Task goal. The full listing should be reproduced exactly as it appears.

### Provided material

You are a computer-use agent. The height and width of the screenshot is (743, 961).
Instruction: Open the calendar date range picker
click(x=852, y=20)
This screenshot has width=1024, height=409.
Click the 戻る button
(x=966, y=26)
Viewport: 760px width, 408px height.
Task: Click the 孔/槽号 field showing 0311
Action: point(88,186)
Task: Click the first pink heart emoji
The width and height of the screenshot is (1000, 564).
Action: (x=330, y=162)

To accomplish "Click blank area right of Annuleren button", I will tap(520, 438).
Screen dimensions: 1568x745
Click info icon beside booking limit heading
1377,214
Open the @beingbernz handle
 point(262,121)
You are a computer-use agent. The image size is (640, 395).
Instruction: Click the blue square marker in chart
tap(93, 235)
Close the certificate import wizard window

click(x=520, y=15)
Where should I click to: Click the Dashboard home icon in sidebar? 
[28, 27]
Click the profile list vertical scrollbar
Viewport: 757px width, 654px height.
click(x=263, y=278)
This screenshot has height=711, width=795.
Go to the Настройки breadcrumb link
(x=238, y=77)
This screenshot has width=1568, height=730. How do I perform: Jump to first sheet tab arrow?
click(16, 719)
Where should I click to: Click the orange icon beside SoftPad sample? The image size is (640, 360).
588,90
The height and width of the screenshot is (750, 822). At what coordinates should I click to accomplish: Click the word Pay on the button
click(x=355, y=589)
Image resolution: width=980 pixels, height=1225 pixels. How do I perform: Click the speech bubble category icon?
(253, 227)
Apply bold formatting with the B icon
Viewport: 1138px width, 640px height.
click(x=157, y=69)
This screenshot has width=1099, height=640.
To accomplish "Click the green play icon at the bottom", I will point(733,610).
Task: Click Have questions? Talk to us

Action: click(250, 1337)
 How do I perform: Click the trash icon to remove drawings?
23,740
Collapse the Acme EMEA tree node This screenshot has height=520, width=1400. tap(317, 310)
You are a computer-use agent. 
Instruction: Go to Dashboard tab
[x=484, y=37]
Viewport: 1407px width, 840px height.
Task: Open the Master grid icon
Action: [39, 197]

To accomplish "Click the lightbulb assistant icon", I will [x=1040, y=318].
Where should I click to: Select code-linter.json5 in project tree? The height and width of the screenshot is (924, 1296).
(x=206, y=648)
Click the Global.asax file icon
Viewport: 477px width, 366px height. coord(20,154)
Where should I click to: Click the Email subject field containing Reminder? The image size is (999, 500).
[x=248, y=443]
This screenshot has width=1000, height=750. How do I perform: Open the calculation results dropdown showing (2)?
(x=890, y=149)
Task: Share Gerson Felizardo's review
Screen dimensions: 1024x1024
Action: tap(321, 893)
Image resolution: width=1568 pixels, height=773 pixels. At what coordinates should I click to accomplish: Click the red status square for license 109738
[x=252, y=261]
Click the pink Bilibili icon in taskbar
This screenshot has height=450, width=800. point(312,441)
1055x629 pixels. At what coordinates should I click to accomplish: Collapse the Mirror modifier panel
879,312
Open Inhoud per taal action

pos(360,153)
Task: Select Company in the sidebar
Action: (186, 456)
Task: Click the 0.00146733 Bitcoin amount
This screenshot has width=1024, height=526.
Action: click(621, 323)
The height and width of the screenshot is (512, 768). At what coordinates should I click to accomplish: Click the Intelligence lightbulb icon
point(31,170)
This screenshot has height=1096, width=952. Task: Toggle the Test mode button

######

Solution to this task.
You are a computer-use agent. The height and width of the screenshot is (743, 961).
Instruction: Open the calendar date range picker
click(x=852, y=20)
This screenshot has width=1024, height=409.
Click the 戻る button
(x=966, y=26)
Viewport: 760px width, 408px height.
Task: Click the 孔/槽号 field showing 0311
Action: point(88,186)
Task: Click the first pink heart emoji
The width and height of the screenshot is (1000, 564).
Action: (x=330, y=162)

To accomplish "Click blank area right of Annuleren button", I will tap(520, 438).
Screen dimensions: 1568x745
Click info icon beside booking limit heading
1377,214
Open the @beingbernz handle
 point(262,121)
You are a computer-use agent. The image size is (640, 395).
Instruction: Click the blue square marker in chart
tap(93, 235)
Close the certificate import wizard window

click(x=520, y=15)
Where should I click to: Click the Dashboard home icon in sidebar? 
[28, 27]
Click the profile list vertical scrollbar
Viewport: 757px width, 654px height.
click(x=263, y=278)
This screenshot has height=711, width=795.
Go to the Настройки breadcrumb link
(x=238, y=77)
This screenshot has width=1568, height=730. How do I perform: Jump to first sheet tab arrow?
click(16, 719)
Where should I click to: Click the orange icon beside SoftPad sample? The image size is (640, 360).
588,90
The height and width of the screenshot is (750, 822). At what coordinates should I click to accomplish: Click the word Pay on the button
click(x=355, y=589)
Image resolution: width=980 pixels, height=1225 pixels. How do I perform: Click the speech bubble category icon?
(253, 227)
Apply bold formatting with the B icon
Viewport: 1138px width, 640px height.
click(x=157, y=69)
This screenshot has width=1099, height=640.
To accomplish "Click the green play icon at the bottom", I will point(733,610).
Task: Click Have questions? Talk to us

Action: click(250, 1337)
 How do I perform: Click the trash icon to remove drawings?
23,740
Collapse the Acme EMEA tree node This screenshot has height=520, width=1400. tap(317, 310)
You are a computer-use agent. 
Instruction: Go to Dashboard tab
[x=484, y=37]
Viewport: 1407px width, 840px height.
Task: Open the Master grid icon
Action: [39, 197]

To accomplish "Click the lightbulb assistant icon", I will [x=1040, y=318].
Where should I click to: Select code-linter.json5 in project tree? The height and width of the screenshot is (924, 1296).
(x=206, y=648)
Click the Global.asax file icon
Viewport: 477px width, 366px height. coord(20,154)
Where should I click to: Click the Email subject field containing Reminder? The image size is (999, 500).
[x=248, y=443]
This screenshot has width=1000, height=750. How do I perform: Open the calculation results dropdown showing (2)?
(x=890, y=149)
Task: Share Gerson Felizardo's review
Screen dimensions: 1024x1024
Action: tap(321, 893)
Image resolution: width=1568 pixels, height=773 pixels. At what coordinates should I click to accomplish: Click the red status square for license 109738
[x=252, y=261]
Click the pink Bilibili icon in taskbar
This screenshot has height=450, width=800. point(312,441)
1055x629 pixels. At what coordinates should I click to accomplish: Collapse the Mirror modifier panel
879,312
Open Inhoud per taal action

pos(360,153)
Task: Select Company in the sidebar
Action: (186, 456)
Task: Click the 0.00146733 Bitcoin amount
This screenshot has width=1024, height=526.
Action: click(621, 323)
The height and width of the screenshot is (512, 768). At what coordinates should I click to accomplish: Click the Intelligence lightbulb icon
point(31,170)
This screenshot has height=1096, width=952. Task: Toggle the Test mode button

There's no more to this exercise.